В понедельник, 9 ноября исполнится 20 лет со дня падения Берлинской стены. В последние дни я прочитал в Guardian и The New York Times статьи тогдашнего героя дня Михаила Горбачева.
Без сомнения, Горбачев сыграл главную роль в событиях того времени. Однако есть большая разница, идет ли речь о содействии переменам, как это делал, к примеру, президент США Рональд Рейган, или просто отступлении перед реальностью.
Конечно, по-человечески понятно, что Горбачев пытается приукрасить тогдашнюю ситуацию и выдвинуть на первый план себя или весь Советский союз. Особо острый диссонанс вызывает его утверждение, что падение Берлинской стены могло произойти благодаря тем изменениям, которые начались в Советском союзе в 1980-е годы. Осмелюсь глубоко усомниться в этих утверждениях. Горбачев сам признает, что еще в июле 1989 года он считал, что проблема решится только в 21 веке.
Если бы освобождение в Восточной Европе что-то значило для Горбачева и его окружения, он как лауреат Нобелевской премии мира не направлял бы в январе 1991 года вооруженные силы на подавление движения за свободу в странах Балтии. В этот же ряд входят кровавые события в Баку, Тбилиси и других местах.

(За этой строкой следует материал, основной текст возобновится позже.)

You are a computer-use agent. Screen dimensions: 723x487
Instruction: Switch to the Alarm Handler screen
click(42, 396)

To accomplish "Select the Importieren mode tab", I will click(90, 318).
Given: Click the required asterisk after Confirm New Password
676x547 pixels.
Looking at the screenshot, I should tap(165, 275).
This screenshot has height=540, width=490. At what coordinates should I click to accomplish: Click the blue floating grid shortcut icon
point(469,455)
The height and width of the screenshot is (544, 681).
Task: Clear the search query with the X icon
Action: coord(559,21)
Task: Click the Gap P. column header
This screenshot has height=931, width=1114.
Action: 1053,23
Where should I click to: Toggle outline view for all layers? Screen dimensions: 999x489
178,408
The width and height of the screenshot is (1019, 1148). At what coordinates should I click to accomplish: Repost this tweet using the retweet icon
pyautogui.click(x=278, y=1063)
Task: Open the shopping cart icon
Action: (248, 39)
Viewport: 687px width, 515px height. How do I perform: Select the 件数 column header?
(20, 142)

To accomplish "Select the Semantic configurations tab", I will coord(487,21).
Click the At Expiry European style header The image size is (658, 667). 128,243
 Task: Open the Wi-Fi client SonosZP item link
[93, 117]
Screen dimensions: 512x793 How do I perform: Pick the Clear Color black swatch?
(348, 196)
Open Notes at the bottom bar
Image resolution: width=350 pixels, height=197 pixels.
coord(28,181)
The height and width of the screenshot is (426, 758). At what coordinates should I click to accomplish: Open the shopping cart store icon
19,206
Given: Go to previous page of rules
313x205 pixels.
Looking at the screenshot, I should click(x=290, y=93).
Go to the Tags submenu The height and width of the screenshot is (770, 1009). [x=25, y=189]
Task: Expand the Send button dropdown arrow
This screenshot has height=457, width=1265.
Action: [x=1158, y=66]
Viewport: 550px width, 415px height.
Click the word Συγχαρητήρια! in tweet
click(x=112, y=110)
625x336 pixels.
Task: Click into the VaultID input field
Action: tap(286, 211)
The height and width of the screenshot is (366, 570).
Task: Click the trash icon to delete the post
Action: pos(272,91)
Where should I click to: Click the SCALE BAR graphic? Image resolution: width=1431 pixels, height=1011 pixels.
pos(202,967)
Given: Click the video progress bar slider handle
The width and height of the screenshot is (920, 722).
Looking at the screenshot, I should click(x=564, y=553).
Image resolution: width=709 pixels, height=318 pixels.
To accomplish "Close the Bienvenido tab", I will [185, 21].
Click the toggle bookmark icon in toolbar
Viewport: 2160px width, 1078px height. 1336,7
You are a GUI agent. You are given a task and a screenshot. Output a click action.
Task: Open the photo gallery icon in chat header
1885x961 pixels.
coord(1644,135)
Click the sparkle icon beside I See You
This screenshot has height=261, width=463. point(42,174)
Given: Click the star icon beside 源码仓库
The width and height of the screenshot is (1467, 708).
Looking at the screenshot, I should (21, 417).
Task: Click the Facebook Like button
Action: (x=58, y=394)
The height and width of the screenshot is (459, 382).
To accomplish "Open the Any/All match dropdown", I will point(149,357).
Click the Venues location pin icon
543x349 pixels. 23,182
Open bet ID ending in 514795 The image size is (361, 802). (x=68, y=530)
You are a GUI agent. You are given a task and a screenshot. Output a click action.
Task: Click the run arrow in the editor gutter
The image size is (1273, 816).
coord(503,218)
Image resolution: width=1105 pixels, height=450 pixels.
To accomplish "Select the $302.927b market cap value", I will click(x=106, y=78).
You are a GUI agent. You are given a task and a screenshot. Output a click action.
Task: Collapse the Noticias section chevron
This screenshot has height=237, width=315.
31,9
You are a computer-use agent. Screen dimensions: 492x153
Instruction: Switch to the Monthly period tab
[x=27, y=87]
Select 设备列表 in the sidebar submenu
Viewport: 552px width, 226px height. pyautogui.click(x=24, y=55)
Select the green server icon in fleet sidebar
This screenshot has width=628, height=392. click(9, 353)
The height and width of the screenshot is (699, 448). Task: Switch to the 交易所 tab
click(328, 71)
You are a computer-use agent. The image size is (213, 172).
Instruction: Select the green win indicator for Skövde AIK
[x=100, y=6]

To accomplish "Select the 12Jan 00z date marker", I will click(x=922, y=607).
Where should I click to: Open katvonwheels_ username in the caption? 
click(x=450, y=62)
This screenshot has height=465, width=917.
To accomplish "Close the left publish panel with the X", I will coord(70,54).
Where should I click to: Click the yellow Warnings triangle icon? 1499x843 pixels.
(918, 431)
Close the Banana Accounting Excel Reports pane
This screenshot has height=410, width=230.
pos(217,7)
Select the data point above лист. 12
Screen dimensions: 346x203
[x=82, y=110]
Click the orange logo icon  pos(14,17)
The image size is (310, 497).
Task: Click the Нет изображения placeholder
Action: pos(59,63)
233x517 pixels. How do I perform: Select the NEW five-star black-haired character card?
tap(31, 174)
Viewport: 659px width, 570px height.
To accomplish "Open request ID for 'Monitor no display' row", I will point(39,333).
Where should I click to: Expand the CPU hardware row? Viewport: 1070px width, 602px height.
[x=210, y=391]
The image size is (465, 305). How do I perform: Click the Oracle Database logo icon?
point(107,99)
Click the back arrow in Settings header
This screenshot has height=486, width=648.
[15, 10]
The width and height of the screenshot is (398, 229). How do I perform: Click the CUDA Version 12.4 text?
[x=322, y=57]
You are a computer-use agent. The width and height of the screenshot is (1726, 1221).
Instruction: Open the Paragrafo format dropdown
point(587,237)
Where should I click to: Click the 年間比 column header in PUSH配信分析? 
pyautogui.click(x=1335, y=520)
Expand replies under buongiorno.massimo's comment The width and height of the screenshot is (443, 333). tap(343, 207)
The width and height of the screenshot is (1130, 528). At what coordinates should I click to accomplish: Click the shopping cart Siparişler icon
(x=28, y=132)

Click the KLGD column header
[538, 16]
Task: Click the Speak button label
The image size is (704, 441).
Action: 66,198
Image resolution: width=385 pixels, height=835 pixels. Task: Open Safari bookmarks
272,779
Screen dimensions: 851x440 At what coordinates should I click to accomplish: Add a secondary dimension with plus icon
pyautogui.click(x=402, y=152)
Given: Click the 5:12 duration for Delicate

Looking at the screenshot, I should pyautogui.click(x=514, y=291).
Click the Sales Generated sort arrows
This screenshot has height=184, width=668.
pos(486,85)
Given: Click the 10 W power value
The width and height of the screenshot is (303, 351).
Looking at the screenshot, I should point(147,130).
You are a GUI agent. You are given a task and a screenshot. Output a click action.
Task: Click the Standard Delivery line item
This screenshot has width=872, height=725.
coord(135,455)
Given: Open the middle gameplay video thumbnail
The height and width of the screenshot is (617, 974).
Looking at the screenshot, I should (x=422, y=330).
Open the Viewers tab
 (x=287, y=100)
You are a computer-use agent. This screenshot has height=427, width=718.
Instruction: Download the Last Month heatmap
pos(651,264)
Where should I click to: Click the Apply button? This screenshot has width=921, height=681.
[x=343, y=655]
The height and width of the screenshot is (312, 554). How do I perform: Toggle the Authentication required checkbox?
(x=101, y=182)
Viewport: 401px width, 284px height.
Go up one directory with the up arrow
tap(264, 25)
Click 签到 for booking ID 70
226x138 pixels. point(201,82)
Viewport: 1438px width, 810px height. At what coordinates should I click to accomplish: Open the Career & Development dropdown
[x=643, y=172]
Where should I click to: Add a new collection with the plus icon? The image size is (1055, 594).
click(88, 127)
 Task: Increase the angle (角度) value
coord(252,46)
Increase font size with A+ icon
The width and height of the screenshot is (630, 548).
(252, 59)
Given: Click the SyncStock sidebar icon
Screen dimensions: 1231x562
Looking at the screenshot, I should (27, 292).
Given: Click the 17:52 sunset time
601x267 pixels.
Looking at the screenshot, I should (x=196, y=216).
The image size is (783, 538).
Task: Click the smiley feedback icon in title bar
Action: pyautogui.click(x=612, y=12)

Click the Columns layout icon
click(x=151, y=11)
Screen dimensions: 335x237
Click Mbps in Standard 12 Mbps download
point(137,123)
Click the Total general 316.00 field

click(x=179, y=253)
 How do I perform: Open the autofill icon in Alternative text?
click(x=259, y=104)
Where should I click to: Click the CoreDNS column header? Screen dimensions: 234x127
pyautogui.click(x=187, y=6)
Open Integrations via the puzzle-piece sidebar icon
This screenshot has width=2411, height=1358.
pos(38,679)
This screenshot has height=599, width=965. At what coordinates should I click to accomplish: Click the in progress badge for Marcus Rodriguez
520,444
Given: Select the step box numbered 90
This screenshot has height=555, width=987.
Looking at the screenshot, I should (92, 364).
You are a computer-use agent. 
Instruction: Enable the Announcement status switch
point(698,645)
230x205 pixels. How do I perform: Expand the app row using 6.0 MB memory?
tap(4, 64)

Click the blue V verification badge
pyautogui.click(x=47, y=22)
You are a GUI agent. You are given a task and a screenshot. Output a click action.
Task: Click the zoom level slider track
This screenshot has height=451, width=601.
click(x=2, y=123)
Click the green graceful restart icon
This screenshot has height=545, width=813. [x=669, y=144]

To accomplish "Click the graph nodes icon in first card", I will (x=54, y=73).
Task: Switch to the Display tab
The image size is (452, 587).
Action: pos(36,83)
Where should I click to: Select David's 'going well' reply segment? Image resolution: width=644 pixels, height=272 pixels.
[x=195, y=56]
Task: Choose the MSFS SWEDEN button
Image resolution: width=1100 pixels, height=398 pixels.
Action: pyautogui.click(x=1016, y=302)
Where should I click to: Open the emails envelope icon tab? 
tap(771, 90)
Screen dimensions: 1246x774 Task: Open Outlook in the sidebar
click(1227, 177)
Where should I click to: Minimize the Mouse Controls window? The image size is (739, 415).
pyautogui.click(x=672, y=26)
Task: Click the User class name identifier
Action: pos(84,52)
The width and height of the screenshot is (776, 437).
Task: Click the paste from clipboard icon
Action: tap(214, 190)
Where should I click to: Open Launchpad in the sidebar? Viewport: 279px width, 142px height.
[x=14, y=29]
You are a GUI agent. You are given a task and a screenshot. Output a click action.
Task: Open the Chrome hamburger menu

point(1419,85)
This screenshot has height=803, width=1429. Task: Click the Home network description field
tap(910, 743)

Поэтому и сейчас стоило бы сосредотачиваться не на факте падения Берлинской стены, а на более широком фоне. То, что за 20 лет ничуть не уменьшилось недоверие восточных европейцев к нынешней агрессивной политике России, признает и сам Горбачев в своей статье в The New York Times. Но делает из этого вывод, подтверждающий, что он до сих пор не понимает, что же случилось 9 ноября 1989 года.
Он говорит о том, что (слишком) быстрое расширение Европейского союза и НАТО привело к появлению в Европе новых разделительных линий. Он не понимает, почему такие видные лидеры Восточной Европы, как Вацлав Гавел выражают недоверие внешней политике современной России. Он не видит войны против Грузии, но слышит оправданную критику свободных и демократических государств. Создается впечатление, что Горбачев сожалеет, что Берлинская стена пала.